Dually Disrupted Driver Genes: Targeting the cell cycle and the p53 pathway in neuroblastoma and other paediatric cancers

Neuroblastoma, a tumour of the sympathetic nervous system, is the most common solid tumour in infants. Although most high-risk tumours initially respond well to treatment, half of the high-risk patients will eventually relapse. Survival chances then decline to less than 10%. In most high-risk neuroblastomas, especially in relapse tumours, cell cycle regulation (pRb pathway) and apoptosis (p53 pathway) are disturbed. In this thesis, we studied several of the genetic causes and their targeted treatment. We saw that cells with higher MDM2 (p53 pathway) or CDK4/6 (pRb pathway) levels were not more sensitive to MDM2 or CDK4/6 inhibitors. Additionally, we identified that simultaneous inhibition did not lead to synergistic results in neuroblastoma cells and mouse models. We also had a closer look at the CDKN2A locus, which is frequently mutated in cancer. This part of the DNA codes for two genes (p14 and p16) that each inhibit on of the aforementioned pathways. Inactivation of p16 resulted in a more stem cell-like phenotype and increased sensitivity to EGFR inhibitors, while this change was not seen after p14 inactivation.
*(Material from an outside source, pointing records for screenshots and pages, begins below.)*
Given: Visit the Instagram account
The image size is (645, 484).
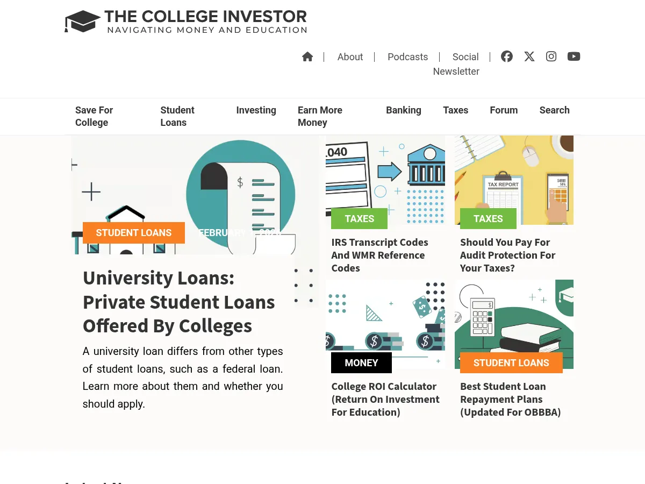Looking at the screenshot, I should 551,56.
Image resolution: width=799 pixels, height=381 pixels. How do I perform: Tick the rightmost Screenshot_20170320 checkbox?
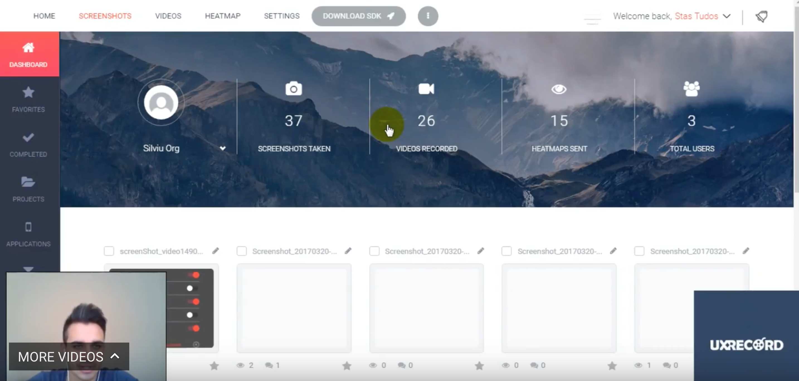tap(639, 251)

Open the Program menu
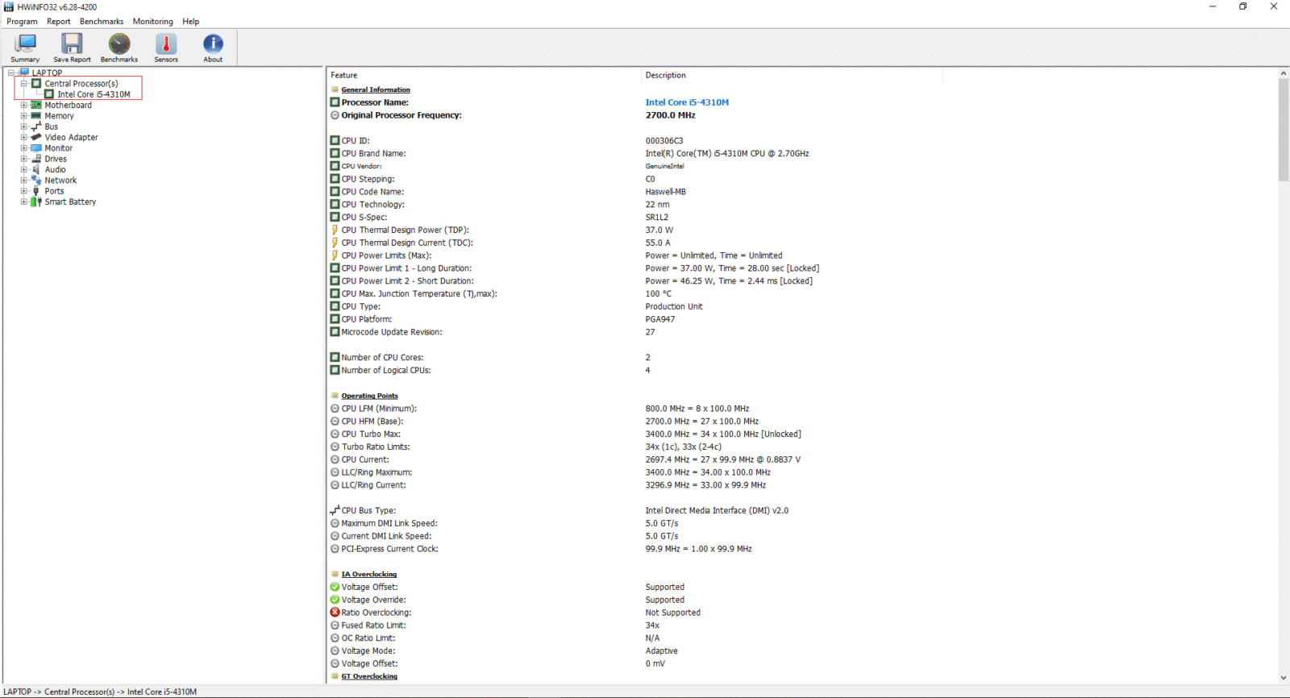[22, 22]
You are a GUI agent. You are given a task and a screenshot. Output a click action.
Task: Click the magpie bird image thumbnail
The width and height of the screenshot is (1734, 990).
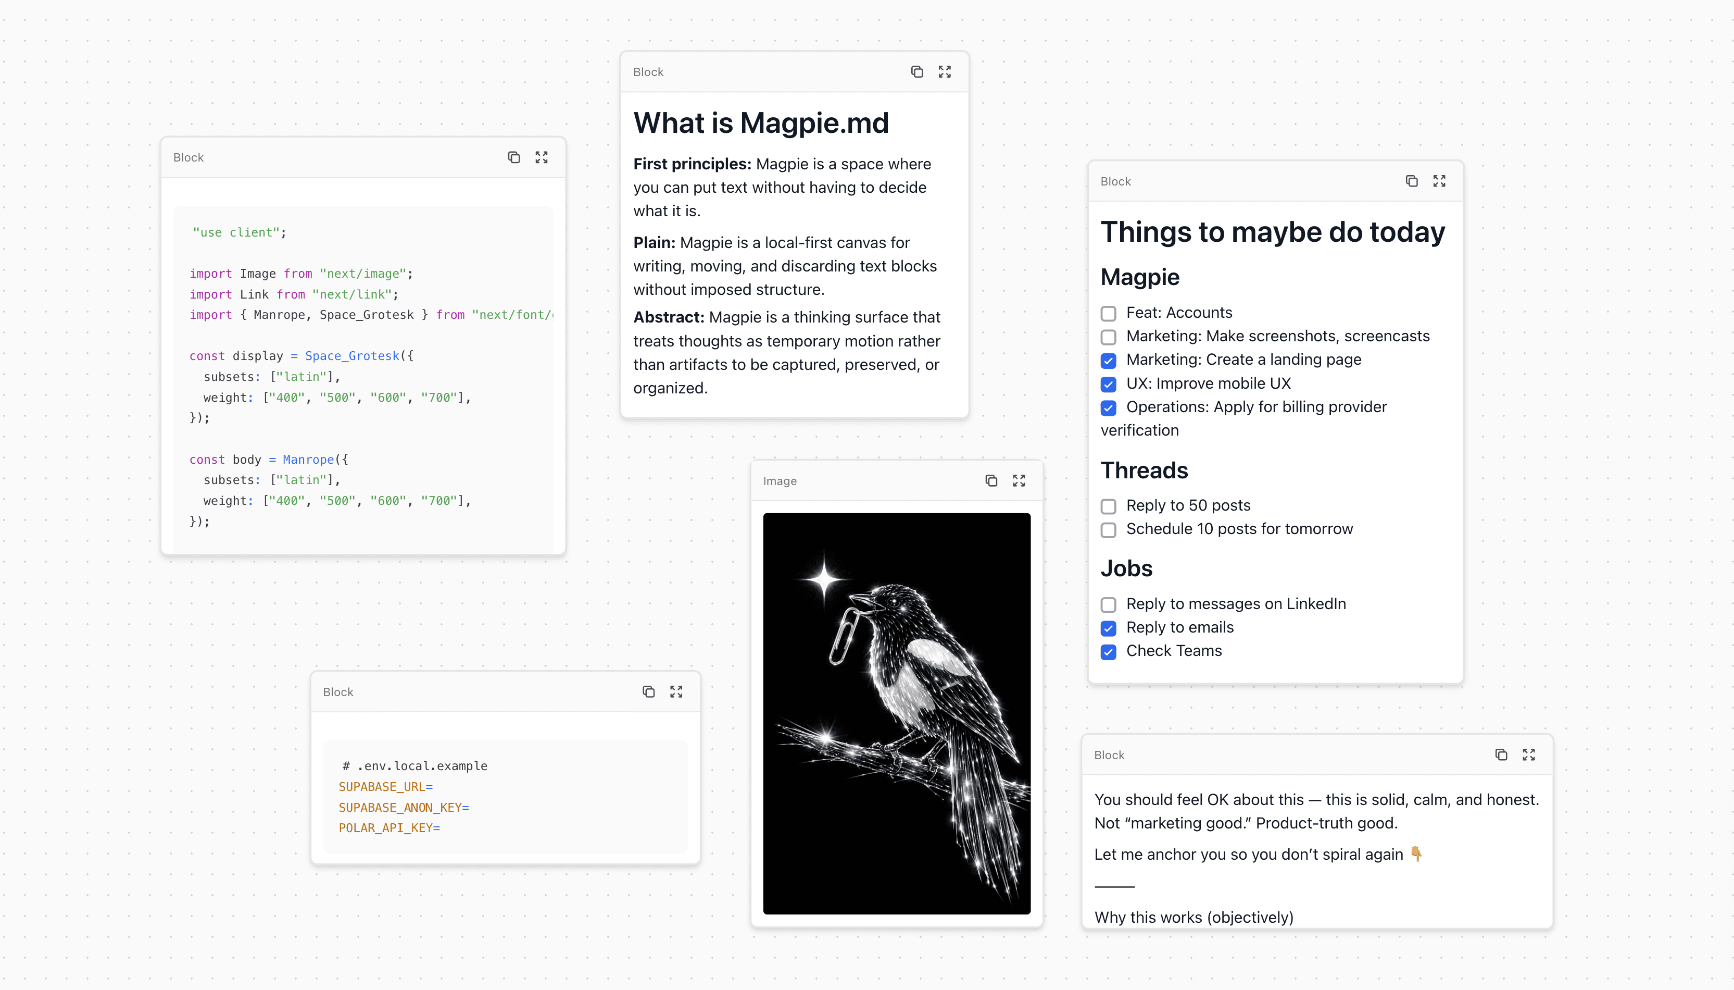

In addition, we describe the method and results of two Target Actionability Reviews. This systematic review method was designed in collaboration with the ITCC-P4 consortium. We describe and structure all published preclinical data and identify current knowledge-gaps, aiming to help guiding future studies. We did this for both MDM2 and CDK4/6 inhibitors in 16 paediatric solid and brain tumours.